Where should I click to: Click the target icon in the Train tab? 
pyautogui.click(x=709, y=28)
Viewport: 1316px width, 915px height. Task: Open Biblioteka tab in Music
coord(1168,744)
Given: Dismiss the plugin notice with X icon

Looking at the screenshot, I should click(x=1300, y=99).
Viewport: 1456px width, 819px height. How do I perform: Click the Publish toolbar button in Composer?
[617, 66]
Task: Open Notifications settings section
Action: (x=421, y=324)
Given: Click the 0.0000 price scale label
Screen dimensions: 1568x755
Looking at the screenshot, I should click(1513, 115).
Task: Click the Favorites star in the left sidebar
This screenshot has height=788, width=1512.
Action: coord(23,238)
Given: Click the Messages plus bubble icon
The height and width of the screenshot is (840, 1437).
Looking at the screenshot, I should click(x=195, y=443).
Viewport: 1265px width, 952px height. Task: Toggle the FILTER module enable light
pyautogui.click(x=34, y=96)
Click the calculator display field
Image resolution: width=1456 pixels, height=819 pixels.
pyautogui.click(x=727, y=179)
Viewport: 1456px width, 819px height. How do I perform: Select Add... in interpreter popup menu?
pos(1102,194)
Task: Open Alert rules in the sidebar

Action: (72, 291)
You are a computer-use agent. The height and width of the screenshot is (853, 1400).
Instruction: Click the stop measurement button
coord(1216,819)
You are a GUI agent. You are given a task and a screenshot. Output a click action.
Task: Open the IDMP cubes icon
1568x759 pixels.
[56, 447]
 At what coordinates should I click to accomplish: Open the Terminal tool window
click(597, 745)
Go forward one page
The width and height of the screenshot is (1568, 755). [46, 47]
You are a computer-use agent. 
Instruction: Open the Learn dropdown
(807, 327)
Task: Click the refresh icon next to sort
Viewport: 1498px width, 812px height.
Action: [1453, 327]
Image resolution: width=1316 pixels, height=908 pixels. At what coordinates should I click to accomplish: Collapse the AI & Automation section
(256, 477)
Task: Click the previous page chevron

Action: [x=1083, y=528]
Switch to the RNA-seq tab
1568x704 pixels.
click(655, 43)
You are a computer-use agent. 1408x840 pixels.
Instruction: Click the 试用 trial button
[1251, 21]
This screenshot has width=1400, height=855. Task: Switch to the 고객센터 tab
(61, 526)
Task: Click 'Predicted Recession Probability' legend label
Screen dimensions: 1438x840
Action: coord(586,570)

Task objective ::
The answer should hold only the lines from the start of the records above through the line containing "Given: Click the 0.0000 price scale label", each set down exactly.

Reply to the task ::
Where should I click to: Click the target icon in the Train tab? 
pyautogui.click(x=709, y=28)
Viewport: 1316px width, 915px height. Task: Open Biblioteka tab in Music
coord(1168,744)
Given: Dismiss the plugin notice with X icon

Looking at the screenshot, I should click(x=1300, y=99).
Viewport: 1456px width, 819px height. How do I perform: Click the Publish toolbar button in Composer?
[617, 66]
Task: Open Notifications settings section
Action: (x=421, y=324)
Given: Click the 0.0000 price scale label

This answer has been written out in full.